Exercise description >>
Reproduce the entries below character for character.

Provided records >>
'''

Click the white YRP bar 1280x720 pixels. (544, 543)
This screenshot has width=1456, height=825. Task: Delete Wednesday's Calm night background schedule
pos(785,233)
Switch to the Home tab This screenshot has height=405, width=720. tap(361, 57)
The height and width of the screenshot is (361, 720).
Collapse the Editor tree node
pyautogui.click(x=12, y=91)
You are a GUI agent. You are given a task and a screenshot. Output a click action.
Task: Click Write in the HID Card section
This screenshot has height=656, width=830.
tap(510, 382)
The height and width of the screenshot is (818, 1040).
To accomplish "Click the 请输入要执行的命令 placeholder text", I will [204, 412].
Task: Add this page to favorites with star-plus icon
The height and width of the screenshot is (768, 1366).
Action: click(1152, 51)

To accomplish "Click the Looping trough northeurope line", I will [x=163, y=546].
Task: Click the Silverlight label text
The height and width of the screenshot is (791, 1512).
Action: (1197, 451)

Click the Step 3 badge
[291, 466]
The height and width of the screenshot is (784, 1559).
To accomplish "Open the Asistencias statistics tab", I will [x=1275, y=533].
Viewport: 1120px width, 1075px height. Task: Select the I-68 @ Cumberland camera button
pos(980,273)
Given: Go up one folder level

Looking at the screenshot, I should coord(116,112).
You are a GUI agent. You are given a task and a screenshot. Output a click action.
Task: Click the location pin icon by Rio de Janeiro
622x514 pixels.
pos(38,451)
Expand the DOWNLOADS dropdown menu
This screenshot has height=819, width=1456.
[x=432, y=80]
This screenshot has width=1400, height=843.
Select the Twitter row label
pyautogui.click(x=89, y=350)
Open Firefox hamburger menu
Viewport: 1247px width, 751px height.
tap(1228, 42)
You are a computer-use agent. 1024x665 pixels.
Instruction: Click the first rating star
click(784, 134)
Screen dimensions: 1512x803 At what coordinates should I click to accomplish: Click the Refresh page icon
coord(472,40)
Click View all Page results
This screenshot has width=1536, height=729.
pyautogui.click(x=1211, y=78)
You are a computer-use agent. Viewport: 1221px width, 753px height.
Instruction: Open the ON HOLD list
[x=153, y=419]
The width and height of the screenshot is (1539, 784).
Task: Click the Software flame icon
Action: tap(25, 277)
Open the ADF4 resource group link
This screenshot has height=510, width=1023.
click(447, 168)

'''

Response box >>
Click the white YRP bar 1280x720 pixels. (544, 543)
This screenshot has width=1456, height=825. Task: Delete Wednesday's Calm night background schedule
pos(785,233)
Switch to the Home tab This screenshot has height=405, width=720. tap(361, 57)
The height and width of the screenshot is (361, 720).
Collapse the Editor tree node
pyautogui.click(x=12, y=91)
You are a GUI agent. You are given a task and a screenshot. Output a click action.
Task: Click Write in the HID Card section
This screenshot has height=656, width=830.
tap(510, 382)
The height and width of the screenshot is (818, 1040).
To accomplish "Click the 请输入要执行的命令 placeholder text", I will [204, 412].
Task: Add this page to favorites with star-plus icon
The height and width of the screenshot is (768, 1366).
Action: click(1152, 51)

To accomplish "Click the Looping trough northeurope line", I will [x=163, y=546].
Task: Click the Silverlight label text
The height and width of the screenshot is (791, 1512).
Action: (1197, 451)

Click the Step 3 badge
[291, 466]
The height and width of the screenshot is (784, 1559).
To accomplish "Open the Asistencias statistics tab", I will [x=1275, y=533].
Viewport: 1120px width, 1075px height. Task: Select the I-68 @ Cumberland camera button
pos(980,273)
Given: Go up one folder level

Looking at the screenshot, I should coord(116,112).
You are a GUI agent. You are given a task and a screenshot. Output a click action.
Task: Click the location pin icon by Rio de Janeiro
622x514 pixels.
pos(38,451)
Expand the DOWNLOADS dropdown menu
This screenshot has height=819, width=1456.
[x=432, y=80]
This screenshot has width=1400, height=843.
Select the Twitter row label
pyautogui.click(x=89, y=350)
Open Firefox hamburger menu
Viewport: 1247px width, 751px height.
tap(1228, 42)
You are a computer-use agent. 1024x665 pixels.
Instruction: Click the first rating star
click(784, 134)
Screen dimensions: 1512x803 At what coordinates should I click to accomplish: Click the Refresh page icon
coord(472,40)
Click View all Page results
This screenshot has width=1536, height=729.
pyautogui.click(x=1211, y=78)
You are a computer-use agent. Viewport: 1221px width, 753px height.
Instruction: Open the ON HOLD list
[x=153, y=419]
The width and height of the screenshot is (1539, 784).
Task: Click the Software flame icon
Action: tap(25, 277)
Open the ADF4 resource group link
This screenshot has height=510, width=1023.
click(447, 168)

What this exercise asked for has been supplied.